Interesting contemplation about how recent advancements in AI will make us all more productive:
You rush through the writing, the researching, the watching, the listening, you’re done with it, you get it behind you — and what is in front of you? … But in the more immediate future: you’re zipping through all these experiences in order to do what, exactly? Listen to another song at double-speed? Produce a bullet-point outline of another post that AI can finish for you?
The whole attitude seems to be: Let me get through this thing I don’t especially enjoy so I can do another thing just like it, which I won’t enjoy either.
and then? – The Homebound Symphony (ayjay.org) -
The Internet Isn’t Meant To Be So Small
Nice essay by Kelsey McKinney to remind us that the internet has – despite growth and broad adoption – become too small and limiting in recent years. It’s a call to action for us to break out of our echo chambers and embrace the vastness and potential for growth that the internet can offer.
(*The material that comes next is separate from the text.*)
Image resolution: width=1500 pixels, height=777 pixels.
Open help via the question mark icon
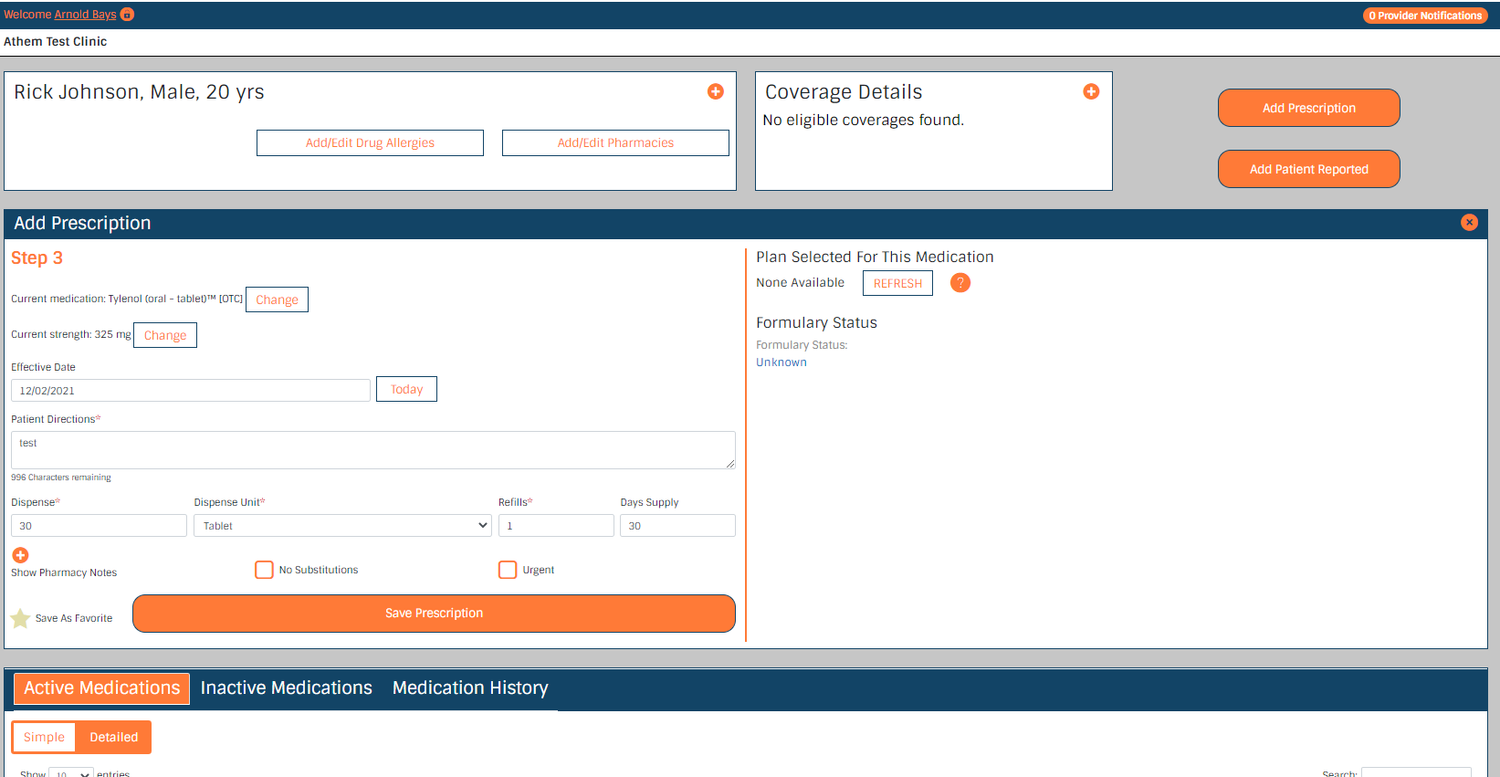tap(960, 283)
It is worth remembering that the internet wasn’t supposed to be like this. It wasn’t supposed to be six boring men with too much money creating spaces that no one likes but everyone is forced to use because those men have driven every other form of online existence into the ground. The internet was supposed to have pockets, to have enchanting forests you could stumble into and dark ravines you knew better than to enter. The internet was supposed to be a place of opportunity, not just for profit but for surprise and connection and delight. Instead, like most everything American enterprise has promised held some new dream, it has turned out to be the same old thing—a dream for a few, and something much more confining for everyone else.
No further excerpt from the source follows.